Short task: Duplicate the lines of the listing below, from the line containing "Where should I click to: Select" through the line containing "pos(712,225)", inclusive.

Exercise input:
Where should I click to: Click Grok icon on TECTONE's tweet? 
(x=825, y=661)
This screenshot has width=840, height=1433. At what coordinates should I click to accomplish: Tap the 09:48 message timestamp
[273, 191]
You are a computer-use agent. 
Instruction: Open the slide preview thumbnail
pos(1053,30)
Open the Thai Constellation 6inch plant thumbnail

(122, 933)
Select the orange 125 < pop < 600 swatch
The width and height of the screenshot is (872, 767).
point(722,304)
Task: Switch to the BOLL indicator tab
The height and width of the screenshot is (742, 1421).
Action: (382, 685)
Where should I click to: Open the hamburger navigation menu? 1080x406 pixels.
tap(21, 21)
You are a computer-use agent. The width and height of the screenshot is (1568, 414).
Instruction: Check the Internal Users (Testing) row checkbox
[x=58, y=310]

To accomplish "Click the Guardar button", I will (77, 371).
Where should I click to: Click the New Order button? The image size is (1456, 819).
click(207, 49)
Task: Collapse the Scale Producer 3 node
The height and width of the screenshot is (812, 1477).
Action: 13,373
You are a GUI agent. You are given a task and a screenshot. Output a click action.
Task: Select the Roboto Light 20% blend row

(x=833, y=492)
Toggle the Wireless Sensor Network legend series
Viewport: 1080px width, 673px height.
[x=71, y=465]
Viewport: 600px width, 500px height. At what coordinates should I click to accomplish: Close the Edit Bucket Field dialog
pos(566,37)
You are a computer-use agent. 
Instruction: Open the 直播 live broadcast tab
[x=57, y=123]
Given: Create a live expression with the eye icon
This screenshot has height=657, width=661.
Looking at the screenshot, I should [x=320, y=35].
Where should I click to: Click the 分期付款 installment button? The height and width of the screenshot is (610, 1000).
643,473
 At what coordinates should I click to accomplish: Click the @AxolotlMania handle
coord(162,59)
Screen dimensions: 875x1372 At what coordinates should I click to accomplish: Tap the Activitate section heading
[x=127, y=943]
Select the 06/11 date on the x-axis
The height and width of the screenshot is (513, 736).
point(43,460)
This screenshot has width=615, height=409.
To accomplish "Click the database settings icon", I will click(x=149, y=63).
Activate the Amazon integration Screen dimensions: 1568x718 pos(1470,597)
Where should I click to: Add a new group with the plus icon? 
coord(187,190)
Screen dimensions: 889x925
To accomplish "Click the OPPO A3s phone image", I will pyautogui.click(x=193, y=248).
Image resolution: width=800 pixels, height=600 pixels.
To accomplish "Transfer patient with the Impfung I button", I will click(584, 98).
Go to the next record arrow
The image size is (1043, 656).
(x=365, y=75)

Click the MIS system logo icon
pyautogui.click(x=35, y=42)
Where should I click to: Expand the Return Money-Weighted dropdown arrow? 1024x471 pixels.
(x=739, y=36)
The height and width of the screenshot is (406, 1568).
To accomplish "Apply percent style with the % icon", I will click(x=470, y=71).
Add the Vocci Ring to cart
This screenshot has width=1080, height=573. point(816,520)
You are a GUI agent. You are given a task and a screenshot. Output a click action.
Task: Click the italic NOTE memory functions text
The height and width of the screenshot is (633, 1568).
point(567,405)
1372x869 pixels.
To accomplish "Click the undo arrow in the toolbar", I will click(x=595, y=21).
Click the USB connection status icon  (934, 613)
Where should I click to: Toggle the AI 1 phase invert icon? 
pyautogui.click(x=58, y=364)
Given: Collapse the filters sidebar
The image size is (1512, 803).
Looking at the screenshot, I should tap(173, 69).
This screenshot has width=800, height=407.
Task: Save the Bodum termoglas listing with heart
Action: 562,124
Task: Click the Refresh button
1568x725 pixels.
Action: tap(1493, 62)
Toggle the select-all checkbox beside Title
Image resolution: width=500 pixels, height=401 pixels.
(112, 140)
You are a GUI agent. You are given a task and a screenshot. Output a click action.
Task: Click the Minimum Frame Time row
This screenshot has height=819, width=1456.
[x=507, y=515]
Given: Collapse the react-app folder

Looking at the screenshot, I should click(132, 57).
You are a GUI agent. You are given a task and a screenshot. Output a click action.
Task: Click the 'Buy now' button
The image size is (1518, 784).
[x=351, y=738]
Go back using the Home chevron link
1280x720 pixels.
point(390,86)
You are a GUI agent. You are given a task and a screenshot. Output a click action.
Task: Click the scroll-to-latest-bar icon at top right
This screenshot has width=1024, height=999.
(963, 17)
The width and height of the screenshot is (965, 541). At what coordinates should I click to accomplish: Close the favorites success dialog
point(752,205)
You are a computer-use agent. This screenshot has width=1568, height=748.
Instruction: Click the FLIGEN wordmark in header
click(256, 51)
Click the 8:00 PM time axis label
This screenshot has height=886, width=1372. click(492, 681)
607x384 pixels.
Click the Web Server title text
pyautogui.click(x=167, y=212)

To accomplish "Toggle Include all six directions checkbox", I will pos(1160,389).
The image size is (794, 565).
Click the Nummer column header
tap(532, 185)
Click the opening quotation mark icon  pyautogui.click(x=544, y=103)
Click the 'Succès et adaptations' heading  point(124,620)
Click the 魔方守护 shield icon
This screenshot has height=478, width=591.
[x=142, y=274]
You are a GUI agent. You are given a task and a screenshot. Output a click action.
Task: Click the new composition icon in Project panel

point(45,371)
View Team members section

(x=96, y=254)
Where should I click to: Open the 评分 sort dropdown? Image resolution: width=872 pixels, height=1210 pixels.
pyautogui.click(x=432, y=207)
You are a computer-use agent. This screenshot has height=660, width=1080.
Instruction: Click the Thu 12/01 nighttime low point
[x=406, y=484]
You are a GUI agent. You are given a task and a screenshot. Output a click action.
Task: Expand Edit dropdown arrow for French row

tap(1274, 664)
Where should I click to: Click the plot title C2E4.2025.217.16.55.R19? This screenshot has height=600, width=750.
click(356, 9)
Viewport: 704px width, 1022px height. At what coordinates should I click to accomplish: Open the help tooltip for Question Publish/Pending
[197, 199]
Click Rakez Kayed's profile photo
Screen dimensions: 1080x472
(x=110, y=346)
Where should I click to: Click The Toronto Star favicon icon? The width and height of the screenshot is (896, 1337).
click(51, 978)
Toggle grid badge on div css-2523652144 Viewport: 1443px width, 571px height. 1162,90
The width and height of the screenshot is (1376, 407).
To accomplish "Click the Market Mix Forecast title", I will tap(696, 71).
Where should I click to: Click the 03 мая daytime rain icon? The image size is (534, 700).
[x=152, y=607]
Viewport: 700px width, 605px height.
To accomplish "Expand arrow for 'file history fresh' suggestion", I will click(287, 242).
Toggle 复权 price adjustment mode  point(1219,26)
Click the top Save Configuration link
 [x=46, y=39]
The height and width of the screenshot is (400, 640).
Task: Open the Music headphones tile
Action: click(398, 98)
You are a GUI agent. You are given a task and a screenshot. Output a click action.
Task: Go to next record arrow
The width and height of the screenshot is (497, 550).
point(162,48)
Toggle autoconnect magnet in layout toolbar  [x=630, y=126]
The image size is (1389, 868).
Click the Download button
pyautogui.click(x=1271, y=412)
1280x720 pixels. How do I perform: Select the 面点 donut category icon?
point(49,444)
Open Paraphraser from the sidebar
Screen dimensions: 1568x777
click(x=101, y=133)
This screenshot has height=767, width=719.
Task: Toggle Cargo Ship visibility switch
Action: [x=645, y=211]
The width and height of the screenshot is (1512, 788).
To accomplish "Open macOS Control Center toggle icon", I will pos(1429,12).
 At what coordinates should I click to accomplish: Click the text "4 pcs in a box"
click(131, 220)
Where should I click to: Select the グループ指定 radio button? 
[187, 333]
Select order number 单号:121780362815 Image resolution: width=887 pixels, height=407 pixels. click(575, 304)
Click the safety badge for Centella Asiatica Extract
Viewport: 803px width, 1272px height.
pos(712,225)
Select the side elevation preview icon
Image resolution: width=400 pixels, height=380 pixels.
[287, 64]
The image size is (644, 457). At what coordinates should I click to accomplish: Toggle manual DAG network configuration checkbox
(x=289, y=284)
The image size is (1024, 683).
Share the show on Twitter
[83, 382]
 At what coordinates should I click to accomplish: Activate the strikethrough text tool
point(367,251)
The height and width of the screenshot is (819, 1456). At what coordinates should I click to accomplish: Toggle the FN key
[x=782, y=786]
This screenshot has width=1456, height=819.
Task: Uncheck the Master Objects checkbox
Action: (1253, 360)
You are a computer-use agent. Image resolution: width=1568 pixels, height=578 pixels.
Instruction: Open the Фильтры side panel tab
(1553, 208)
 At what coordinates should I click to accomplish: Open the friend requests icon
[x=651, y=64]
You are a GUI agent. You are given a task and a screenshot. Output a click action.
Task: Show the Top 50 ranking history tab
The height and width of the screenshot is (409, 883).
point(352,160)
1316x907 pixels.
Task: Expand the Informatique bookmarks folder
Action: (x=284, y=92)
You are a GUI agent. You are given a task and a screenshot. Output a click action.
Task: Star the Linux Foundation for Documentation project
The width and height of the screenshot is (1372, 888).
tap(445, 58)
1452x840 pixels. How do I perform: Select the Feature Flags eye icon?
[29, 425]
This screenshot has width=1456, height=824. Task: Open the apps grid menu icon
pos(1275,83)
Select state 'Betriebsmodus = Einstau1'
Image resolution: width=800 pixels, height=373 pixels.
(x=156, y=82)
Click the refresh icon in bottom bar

Response:
Where should I click to: Select the グループ指定 radio button? 
[187, 333]
Select order number 单号:121780362815 Image resolution: width=887 pixels, height=407 pixels. click(575, 304)
Click the safety badge for Centella Asiatica Extract
Viewport: 803px width, 1272px height.
pos(712,225)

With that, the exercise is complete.